This group of animals, whose gigantic size and massive proportions strike us with astonishment as we contemplate their recovered fossil remains, have long ceased to make this earth resound with their heavy tread. Professor Owen, who names the Family Gravigrada, thus announces its distinctive characters: Feet short, very strong, equal or nearly equal; fore feet having either four or five toes; one or two of the external toes unarmed, fit for support and progression; the rest armed with great curved claws: tail moderately long, stout, and so formed as to act as a prop. In the structure of their teeth, and their general anatomy they resemble the Sloths. There are five or six genera, all discovered in America, and principally in the southern division of that continent.

Genus Mylodon. (Owen.)

We must refer our readers to Professor Owen's most elaborate and interesting "Description of the Skeleton of an extinct Gigantic Sloth;" for a full account of this genus, as well as of others belonging to the same Family; or to the skeleton itself, as it stands in the noble museum of the Royal College of Surgeons, a monument of the talent and skill of that eminent zoologist, who built it up, bone by bone.

SKELETON OF MYLODON
SKELETON OF MYLODON

SKELETON OF MYLODON

We can merely give the results of the Professor's careful investigations. The Mylodon robustus was a Sloth having the size and proportions of a Rhinoceros, but with the limbs still more massive. The hind limbs, with the pelvis, and the tail are eminently colossal: and these were furnished with muscles, of immense power, and supplied with an extraordinary amount of nervous energy (indicated by the dimensions of the spinal tube). Professor Owen concludes that the Mylodon, having partly exposed the roots of a living tree by means of its powerful front claws, adapted for digging, was accustomed to rear itself up on the broad tripod formed by its two immense hind feet and its strong tail, and embracing the trunk of the tree with its fore feet, put forth all its mighty strength in striving to overthrow it. "The tree being thus partly undermined and firmly grappled with, the muscles of the body, the pelvis, and the hind limbs, animated by the nervous influence of the unusually large spinal cord, would combine their forces with those of the anterior members in the efforts at prostration. And now let us picture to ourselves the massive frame of the Megatherium, convulsed with the mighty wrestling, every vibrating fibre reacting upon its bony attachment with a force which the strong and sharp crests and apophyses loudly bespeak,—extraordinary must have been the strength and proportions of that tree, which, rocked to and fro, to right and left, in such an embrace, could long withstand the efforts of its ponderous assailant."

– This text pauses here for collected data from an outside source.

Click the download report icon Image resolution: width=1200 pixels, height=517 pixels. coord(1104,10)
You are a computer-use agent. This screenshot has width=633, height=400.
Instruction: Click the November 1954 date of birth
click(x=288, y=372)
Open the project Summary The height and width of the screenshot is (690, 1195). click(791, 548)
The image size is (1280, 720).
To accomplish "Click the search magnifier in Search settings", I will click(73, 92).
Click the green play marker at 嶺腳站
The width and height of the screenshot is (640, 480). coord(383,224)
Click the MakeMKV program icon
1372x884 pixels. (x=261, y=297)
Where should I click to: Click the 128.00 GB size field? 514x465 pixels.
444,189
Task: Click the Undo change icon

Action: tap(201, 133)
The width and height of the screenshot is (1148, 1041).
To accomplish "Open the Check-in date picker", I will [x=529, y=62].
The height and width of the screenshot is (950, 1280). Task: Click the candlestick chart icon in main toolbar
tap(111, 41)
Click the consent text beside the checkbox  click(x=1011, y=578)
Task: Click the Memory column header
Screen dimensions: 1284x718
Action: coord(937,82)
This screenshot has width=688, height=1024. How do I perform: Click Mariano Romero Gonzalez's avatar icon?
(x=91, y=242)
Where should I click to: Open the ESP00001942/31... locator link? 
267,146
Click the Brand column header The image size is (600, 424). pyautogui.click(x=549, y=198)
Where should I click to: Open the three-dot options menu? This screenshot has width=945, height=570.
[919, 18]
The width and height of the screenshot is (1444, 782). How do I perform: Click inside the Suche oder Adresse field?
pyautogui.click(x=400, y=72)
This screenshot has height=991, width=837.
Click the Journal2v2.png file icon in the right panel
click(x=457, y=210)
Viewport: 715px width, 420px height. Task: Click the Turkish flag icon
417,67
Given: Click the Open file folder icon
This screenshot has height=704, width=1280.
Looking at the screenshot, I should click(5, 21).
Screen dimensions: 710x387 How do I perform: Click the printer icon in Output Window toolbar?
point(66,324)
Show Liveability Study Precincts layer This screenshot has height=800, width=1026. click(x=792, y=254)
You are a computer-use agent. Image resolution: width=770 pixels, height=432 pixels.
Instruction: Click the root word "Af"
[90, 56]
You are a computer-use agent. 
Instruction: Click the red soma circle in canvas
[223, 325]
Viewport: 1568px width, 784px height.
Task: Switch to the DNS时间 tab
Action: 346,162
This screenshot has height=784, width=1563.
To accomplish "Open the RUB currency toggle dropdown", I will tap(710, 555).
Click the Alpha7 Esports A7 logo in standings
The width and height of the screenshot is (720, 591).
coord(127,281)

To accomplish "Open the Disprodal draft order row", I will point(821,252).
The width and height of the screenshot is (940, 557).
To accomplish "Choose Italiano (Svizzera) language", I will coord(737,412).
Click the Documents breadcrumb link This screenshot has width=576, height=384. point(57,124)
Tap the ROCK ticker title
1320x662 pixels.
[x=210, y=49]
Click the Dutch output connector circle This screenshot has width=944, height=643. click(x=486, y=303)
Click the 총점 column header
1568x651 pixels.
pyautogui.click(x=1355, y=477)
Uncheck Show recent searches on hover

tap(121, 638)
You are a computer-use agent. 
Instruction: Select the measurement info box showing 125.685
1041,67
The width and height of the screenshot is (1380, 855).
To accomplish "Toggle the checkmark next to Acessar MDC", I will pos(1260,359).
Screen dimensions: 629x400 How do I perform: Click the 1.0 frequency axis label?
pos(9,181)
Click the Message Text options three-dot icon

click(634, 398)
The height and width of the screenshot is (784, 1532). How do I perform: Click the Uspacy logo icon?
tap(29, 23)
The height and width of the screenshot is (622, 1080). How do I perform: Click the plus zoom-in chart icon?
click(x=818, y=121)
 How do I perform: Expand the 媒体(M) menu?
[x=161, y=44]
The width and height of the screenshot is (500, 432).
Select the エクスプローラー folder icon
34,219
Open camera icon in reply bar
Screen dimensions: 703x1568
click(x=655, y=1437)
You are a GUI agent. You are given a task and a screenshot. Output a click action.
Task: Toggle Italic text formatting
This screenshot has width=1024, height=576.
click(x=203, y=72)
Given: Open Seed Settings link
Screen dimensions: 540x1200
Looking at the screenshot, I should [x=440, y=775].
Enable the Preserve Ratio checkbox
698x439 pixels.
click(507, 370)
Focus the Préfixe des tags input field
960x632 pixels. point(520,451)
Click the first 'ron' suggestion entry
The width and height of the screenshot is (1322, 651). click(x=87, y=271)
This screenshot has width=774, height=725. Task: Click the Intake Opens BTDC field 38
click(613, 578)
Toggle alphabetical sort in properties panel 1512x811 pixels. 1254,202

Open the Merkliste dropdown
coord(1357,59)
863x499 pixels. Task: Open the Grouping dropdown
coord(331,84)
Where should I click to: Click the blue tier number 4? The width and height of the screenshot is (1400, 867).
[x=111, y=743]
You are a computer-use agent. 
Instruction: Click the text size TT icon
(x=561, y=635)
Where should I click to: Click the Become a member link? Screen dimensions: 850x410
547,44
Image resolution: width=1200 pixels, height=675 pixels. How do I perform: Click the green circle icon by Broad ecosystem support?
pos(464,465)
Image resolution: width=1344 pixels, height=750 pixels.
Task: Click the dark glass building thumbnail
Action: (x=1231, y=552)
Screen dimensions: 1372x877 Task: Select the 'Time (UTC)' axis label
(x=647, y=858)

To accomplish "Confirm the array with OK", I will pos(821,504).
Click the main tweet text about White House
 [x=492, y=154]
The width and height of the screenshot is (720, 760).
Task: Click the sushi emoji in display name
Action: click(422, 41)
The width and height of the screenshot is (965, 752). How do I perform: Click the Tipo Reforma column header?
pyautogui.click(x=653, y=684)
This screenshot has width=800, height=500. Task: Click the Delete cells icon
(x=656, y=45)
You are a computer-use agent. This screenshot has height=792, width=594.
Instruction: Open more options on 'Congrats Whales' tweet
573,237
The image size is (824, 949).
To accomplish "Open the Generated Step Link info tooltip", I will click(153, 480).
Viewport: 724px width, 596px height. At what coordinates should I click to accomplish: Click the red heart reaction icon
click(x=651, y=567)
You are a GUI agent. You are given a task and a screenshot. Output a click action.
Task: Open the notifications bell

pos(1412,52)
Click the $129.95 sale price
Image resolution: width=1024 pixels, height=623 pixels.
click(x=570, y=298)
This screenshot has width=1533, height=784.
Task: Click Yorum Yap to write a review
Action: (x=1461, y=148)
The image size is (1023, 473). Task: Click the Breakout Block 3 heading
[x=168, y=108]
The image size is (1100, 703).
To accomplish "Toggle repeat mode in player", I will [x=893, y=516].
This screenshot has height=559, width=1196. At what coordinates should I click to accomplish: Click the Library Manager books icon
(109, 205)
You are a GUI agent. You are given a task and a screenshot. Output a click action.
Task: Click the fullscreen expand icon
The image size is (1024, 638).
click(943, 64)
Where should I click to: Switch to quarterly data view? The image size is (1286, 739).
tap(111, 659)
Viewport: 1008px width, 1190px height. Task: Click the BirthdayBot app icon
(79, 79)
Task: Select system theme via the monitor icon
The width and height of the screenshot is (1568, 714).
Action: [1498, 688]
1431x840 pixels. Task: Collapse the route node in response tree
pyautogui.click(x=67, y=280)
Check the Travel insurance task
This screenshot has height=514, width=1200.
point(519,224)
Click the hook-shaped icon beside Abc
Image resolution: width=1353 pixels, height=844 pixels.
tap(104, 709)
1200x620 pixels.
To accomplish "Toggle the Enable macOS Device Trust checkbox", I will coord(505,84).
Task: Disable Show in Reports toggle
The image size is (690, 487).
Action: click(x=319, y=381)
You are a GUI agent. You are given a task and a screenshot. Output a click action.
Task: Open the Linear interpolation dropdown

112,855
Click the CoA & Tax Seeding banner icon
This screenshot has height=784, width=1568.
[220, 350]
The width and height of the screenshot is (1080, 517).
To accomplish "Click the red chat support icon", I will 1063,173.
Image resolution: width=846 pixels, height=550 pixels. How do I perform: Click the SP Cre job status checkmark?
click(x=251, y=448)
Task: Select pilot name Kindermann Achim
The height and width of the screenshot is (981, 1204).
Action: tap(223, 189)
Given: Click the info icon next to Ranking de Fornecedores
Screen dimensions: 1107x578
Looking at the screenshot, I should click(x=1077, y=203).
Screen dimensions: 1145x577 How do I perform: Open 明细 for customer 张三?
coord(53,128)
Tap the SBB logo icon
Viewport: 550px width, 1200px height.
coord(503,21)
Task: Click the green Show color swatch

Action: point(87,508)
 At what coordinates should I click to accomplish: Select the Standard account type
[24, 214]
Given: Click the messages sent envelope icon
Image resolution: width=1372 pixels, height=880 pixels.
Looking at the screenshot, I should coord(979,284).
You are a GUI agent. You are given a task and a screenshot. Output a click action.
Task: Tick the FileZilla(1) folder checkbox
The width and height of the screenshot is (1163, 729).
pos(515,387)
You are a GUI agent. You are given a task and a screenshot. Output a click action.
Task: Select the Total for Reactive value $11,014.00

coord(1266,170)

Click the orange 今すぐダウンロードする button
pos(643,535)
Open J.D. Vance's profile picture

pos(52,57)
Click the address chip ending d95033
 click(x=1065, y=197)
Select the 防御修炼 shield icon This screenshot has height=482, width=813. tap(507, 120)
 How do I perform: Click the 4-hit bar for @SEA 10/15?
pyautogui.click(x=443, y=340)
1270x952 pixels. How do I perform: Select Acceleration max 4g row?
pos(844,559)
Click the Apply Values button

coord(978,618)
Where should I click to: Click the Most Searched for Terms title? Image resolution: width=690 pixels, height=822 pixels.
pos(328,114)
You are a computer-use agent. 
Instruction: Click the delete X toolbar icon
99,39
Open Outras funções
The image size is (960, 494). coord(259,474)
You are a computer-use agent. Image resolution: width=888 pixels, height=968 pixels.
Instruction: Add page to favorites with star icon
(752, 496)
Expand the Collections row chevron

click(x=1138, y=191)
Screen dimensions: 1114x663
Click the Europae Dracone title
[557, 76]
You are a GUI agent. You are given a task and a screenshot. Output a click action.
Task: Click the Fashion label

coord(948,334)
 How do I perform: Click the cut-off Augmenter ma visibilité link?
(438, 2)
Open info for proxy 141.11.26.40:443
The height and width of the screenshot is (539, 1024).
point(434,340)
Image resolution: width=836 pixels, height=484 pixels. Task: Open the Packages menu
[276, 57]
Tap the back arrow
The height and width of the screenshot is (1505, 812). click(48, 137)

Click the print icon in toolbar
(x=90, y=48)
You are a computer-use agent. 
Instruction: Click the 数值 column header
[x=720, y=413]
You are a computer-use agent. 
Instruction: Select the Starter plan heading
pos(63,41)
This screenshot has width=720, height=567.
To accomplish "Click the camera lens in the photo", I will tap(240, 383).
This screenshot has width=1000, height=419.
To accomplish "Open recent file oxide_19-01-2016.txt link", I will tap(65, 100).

The Mylodon, like the Aï, just described, was a leaf-eater, as the similar structure of its teeth witnesses; its weight and its bulk would preclude it from climbing; but by thus overturning the trees (which in dense forests, we may observe, have but a superficial hold of the ground) it was enabled to feast on the abundant foliage at its ease.

In its daily performance of such feats as these, the Mylodon must have been occasionally subject to heavy blows from the falling trunks, or the snapping branches. To guard against injuries which might otherwise prove fatal, the brain was protected from concussion by the outer table of the skull being separated from the inner by extensive air-cells; so that the external surface of the skull might be crushed in without permanent injury. In the specimen examined by Professor Owen there are evidences of such accidents. The skull presents two extensive and complicated fractures, the one of which is partly, and the other entirely healed, and both of which are confined to the exterior table.